J’ai toujours été un grand lecteur. Jeune, sur la ferme familiale, j’accompagnais chaque soir mes parents pour la traite des vaches. Souvent, j’apportais un livre. Je me revois encore, assis dans un chariot à moulée, un livre à la main.

Qui vous a donné le goût de lire ? 

Mon grand-père était un bon lecteur (il aimait beaucoup les biographies, les essais politiques, les livres d’histoire). Je trouvais fascinant de le voir avec ses lunettes, le regard plongé dans un livre. Sinon, la simple habitude de mes parents de lire le journal chaque matin m’a donné la piqûre de la connaissance. J’ai commencé par lire les journaux, puis les vieux livres de ma mère, puis les livres que mes frères et sœurs plus aînés apportaient de la bibliothèque…  

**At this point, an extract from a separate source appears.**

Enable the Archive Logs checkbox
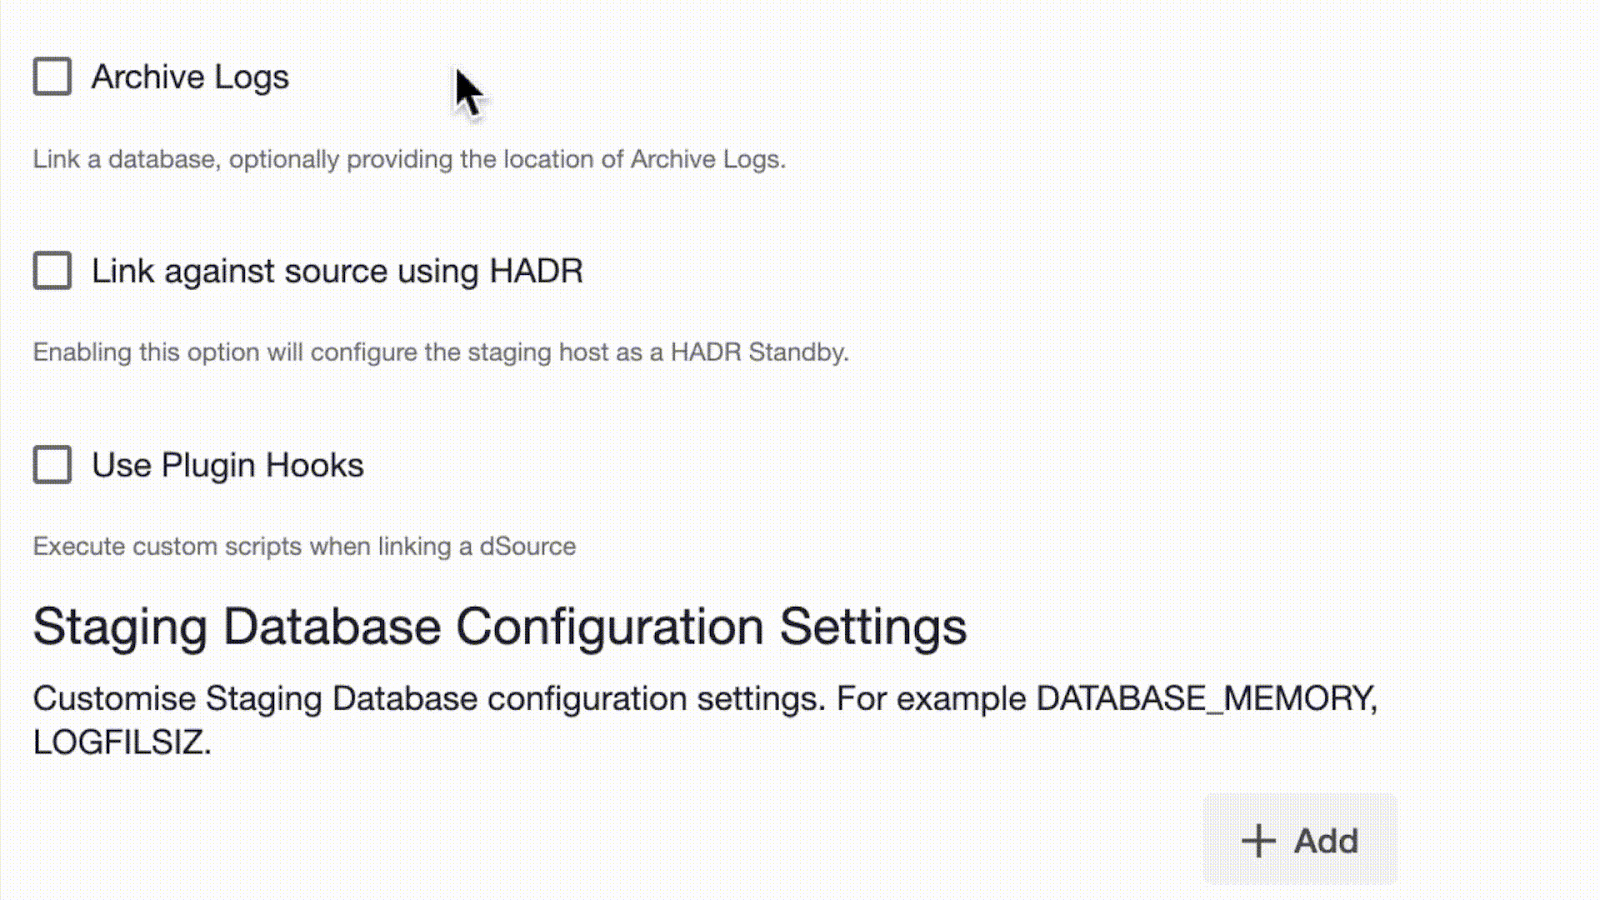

Quel mot décrit le mieux votre relation avec les livres ? 

Libre. Je n’aspire aucunement à publier, et je suis un lecteur qui aime butiner, qui aime se laisser émerveiller. J’admire la créativité des auteurs, j’aime l’audace, l’intelligence. J’adore être entouré de l’objet.

Quel est votre livre préféré ?

Je suis infidèle. Selon les humeurs, cela varie entre Les raisins de la colère (John Steinbeck), L’écume des jours (Boris Vian), L’hiver de force (Réjean Ducharme)…

Quel roman a marqué votre adolescence ?

Des souris et des hommes, Les dix petits nègres, Les inactifs, les Tintin et les Astérix

Quel est le livre sur votre table de chevet ?

J’en ai beaucoup. Coupables de Ferdinand von Schirach, l’intégrale des Henning Mankell, Anima de Wajdi Mouawad, La trilogie coréenne d’Ook Chung et quelques autres.

Dans quel endroit préférez-vous lire ?

Sur le bateau. Chaque jour, j’emprunte le traversier Québec-Lévis. Je m’assois à l’extérieur, je prends une bonne respiration, et je me lance. C’est un moment de silence et de détachement.

Si vous étiez un livre, lequel seriez-vous ? 

Don Quichotte. Pour traverser les époques.